Instructions to follow: Return, word for word, everything in the records below from the line containing "Identify the location of scroll-down-icon." down to the line containing "The width and height of the screenshot is (320, 488).", both included.

*** Material for this exercise ***

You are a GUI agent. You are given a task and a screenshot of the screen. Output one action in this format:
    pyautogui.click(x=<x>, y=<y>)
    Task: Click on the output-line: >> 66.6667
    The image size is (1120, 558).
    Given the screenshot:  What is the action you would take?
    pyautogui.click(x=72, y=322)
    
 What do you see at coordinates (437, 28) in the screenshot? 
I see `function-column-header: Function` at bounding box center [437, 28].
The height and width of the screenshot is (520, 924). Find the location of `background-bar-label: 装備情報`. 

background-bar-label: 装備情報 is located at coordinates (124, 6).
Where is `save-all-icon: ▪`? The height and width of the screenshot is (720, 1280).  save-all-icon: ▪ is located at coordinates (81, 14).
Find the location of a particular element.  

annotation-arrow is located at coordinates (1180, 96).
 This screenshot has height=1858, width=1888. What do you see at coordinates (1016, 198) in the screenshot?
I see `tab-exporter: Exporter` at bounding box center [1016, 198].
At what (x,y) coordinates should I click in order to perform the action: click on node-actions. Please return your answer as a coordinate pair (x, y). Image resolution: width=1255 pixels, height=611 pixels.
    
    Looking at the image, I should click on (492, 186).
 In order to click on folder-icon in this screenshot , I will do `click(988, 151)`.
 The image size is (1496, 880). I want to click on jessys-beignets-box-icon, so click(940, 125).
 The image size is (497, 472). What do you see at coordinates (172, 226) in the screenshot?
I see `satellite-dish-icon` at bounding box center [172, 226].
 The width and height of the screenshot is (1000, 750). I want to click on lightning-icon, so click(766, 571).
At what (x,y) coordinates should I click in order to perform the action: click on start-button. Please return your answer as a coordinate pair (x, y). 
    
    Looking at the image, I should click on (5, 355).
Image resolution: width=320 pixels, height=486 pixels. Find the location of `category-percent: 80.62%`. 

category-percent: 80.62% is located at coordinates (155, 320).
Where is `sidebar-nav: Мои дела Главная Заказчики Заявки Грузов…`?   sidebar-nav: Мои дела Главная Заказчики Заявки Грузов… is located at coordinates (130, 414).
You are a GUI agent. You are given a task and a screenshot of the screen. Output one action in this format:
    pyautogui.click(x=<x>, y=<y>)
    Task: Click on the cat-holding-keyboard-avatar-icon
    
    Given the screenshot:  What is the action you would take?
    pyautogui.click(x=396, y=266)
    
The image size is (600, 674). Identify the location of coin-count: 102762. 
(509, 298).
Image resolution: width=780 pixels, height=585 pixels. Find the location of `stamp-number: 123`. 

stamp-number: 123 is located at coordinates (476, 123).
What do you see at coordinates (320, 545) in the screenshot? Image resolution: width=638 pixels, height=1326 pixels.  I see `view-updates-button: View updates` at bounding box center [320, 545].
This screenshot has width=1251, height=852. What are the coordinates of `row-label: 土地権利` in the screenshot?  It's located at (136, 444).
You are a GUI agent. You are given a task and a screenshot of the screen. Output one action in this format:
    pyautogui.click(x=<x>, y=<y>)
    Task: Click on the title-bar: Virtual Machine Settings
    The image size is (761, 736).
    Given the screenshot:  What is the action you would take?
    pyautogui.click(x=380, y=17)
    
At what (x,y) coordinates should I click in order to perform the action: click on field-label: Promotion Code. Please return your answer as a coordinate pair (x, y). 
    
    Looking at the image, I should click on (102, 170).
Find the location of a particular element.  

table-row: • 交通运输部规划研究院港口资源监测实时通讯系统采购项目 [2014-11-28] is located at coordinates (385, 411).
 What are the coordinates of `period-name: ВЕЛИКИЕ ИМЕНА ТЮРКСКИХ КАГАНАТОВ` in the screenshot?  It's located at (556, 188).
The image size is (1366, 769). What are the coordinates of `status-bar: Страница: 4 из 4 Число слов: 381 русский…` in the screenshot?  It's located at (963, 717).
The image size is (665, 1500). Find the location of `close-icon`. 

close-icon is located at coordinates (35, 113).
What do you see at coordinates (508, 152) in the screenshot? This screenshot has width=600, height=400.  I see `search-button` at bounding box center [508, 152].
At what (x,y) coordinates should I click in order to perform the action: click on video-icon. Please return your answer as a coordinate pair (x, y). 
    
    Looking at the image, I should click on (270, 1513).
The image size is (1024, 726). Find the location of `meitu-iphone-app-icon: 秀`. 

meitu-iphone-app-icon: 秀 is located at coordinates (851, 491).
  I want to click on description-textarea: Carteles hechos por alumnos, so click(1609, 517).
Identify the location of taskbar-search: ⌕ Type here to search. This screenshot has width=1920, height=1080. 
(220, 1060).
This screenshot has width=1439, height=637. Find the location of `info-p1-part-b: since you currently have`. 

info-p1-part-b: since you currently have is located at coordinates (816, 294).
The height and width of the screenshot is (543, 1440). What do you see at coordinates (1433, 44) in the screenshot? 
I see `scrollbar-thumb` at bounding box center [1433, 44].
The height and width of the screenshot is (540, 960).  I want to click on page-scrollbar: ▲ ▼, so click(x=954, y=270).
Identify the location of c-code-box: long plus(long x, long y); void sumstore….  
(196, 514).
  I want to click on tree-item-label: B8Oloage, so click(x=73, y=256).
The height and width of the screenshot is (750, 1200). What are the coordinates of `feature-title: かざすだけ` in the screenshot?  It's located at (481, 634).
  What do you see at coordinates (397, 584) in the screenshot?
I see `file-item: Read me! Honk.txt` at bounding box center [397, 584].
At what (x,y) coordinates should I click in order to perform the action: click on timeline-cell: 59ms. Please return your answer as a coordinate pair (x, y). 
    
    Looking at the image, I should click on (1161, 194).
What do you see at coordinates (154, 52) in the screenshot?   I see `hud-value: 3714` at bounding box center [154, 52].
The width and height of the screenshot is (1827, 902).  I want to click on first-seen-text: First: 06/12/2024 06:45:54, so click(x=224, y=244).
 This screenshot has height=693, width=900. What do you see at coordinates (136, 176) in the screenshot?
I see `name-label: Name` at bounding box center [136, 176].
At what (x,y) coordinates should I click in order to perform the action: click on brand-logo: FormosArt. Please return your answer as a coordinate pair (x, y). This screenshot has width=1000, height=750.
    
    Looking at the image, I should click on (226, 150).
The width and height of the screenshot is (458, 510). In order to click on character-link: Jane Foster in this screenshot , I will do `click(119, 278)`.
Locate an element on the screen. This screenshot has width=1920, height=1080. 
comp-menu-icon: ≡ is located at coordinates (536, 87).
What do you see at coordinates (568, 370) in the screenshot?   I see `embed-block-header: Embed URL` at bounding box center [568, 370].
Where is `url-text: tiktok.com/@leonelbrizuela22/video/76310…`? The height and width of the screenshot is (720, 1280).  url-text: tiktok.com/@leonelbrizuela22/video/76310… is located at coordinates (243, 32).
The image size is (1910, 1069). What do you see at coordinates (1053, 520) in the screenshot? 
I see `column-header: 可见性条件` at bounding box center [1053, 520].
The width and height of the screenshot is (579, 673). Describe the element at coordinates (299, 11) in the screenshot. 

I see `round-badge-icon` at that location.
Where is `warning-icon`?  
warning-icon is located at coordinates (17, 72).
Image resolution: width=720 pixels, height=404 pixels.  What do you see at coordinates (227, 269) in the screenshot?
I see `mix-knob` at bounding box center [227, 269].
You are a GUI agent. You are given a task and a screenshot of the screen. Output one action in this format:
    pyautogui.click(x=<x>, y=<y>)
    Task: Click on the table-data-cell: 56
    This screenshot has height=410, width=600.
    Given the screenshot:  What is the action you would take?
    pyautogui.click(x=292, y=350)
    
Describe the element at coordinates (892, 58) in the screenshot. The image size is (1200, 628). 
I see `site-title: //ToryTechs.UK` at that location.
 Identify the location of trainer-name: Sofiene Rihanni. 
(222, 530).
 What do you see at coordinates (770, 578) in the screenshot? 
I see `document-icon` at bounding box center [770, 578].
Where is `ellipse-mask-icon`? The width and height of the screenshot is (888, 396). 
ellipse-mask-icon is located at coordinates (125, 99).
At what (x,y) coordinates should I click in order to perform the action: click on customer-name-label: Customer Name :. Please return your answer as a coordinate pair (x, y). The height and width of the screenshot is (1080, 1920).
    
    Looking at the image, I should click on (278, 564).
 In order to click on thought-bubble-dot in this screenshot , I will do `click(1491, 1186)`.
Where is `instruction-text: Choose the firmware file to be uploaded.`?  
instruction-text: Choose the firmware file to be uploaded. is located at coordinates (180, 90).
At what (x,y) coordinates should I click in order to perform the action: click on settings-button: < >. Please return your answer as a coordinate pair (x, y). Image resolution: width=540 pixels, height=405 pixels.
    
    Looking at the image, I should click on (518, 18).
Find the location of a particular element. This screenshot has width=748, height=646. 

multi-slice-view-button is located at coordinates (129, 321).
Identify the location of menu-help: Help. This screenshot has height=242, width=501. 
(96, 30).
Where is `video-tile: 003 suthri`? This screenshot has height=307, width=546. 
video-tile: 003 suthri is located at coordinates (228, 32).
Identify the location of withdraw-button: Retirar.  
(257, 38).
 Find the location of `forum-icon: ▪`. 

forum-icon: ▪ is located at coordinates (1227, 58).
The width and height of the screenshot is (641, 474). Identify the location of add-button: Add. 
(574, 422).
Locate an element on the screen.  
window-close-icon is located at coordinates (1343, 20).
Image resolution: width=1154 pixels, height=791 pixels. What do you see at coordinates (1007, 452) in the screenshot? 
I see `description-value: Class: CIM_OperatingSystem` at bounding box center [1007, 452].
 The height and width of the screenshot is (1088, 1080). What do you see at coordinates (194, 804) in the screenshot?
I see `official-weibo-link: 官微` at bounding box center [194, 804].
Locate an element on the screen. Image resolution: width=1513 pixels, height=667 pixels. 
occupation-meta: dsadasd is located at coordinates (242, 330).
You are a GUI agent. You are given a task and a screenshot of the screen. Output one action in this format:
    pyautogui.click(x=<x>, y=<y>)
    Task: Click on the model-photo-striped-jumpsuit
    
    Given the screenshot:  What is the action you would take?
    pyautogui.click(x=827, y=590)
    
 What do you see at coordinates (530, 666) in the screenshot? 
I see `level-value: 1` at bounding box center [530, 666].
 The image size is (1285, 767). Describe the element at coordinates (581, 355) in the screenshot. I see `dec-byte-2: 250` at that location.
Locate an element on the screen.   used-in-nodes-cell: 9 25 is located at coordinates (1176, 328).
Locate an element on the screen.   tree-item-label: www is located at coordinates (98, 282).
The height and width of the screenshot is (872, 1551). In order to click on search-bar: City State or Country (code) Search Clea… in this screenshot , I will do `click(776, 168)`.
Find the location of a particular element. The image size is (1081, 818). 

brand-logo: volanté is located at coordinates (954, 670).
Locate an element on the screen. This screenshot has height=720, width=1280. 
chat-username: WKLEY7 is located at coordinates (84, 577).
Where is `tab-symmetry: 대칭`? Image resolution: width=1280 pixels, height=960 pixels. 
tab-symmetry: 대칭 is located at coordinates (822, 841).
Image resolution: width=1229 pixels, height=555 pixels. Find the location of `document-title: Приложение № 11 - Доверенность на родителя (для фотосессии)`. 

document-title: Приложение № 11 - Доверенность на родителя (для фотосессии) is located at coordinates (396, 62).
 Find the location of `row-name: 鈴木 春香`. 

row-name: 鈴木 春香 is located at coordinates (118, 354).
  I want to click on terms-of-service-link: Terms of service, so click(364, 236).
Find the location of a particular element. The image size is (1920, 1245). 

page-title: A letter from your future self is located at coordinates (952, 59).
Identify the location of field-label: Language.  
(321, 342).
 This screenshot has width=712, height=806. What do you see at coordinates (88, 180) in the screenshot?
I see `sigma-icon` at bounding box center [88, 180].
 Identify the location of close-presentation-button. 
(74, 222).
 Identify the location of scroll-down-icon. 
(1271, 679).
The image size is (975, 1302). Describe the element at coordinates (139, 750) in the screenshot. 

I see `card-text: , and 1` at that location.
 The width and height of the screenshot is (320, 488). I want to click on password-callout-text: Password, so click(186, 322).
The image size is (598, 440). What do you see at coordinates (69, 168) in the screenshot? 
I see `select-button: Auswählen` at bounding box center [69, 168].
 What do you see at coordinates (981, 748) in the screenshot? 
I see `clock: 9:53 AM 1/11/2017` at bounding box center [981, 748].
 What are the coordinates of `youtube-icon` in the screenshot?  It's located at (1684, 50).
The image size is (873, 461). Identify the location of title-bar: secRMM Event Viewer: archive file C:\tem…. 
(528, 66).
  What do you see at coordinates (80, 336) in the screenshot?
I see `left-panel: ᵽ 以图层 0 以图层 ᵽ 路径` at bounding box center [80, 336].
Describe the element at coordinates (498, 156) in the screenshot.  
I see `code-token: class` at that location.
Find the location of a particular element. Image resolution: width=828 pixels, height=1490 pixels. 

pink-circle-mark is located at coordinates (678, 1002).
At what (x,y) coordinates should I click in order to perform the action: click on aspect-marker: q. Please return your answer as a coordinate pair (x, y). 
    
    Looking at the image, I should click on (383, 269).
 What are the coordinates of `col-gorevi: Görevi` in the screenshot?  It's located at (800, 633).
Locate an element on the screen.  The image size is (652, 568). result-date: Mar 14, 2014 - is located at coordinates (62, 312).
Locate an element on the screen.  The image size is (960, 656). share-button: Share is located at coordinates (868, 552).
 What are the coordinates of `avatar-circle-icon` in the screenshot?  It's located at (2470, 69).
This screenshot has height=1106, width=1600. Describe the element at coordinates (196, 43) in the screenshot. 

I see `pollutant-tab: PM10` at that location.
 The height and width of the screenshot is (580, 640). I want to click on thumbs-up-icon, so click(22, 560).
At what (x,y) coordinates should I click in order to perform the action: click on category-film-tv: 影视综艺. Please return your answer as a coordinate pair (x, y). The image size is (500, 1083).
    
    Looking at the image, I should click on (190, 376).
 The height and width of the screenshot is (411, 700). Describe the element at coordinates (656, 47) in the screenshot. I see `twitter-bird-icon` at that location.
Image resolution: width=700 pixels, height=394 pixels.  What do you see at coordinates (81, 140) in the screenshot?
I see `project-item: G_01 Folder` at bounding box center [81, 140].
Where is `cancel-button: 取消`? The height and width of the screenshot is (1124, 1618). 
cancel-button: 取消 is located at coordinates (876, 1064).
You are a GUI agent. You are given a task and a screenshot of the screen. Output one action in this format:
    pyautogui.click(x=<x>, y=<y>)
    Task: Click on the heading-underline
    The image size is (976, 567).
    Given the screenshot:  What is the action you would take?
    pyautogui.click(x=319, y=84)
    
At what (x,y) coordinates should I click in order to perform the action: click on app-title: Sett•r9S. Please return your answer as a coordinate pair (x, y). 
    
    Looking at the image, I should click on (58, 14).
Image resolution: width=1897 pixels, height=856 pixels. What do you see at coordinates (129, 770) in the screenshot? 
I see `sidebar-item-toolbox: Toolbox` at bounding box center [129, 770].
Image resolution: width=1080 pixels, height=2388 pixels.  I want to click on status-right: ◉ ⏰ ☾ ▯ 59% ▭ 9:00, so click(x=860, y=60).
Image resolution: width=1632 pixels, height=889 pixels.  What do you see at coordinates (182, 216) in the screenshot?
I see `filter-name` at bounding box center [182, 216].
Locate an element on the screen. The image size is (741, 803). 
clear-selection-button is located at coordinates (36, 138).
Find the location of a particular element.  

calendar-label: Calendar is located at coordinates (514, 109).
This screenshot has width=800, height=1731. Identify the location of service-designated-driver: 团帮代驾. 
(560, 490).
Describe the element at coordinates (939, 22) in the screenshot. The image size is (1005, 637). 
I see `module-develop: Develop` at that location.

*** End of Material for this exercise ***

Result of the task:
 Identify the location of scroll-down-icon. 
(1271, 679).
The image size is (975, 1302). Describe the element at coordinates (139, 750) in the screenshot. 

I see `card-text: , and 1` at that location.
 The width and height of the screenshot is (320, 488). I want to click on password-callout-text: Password, so click(186, 322).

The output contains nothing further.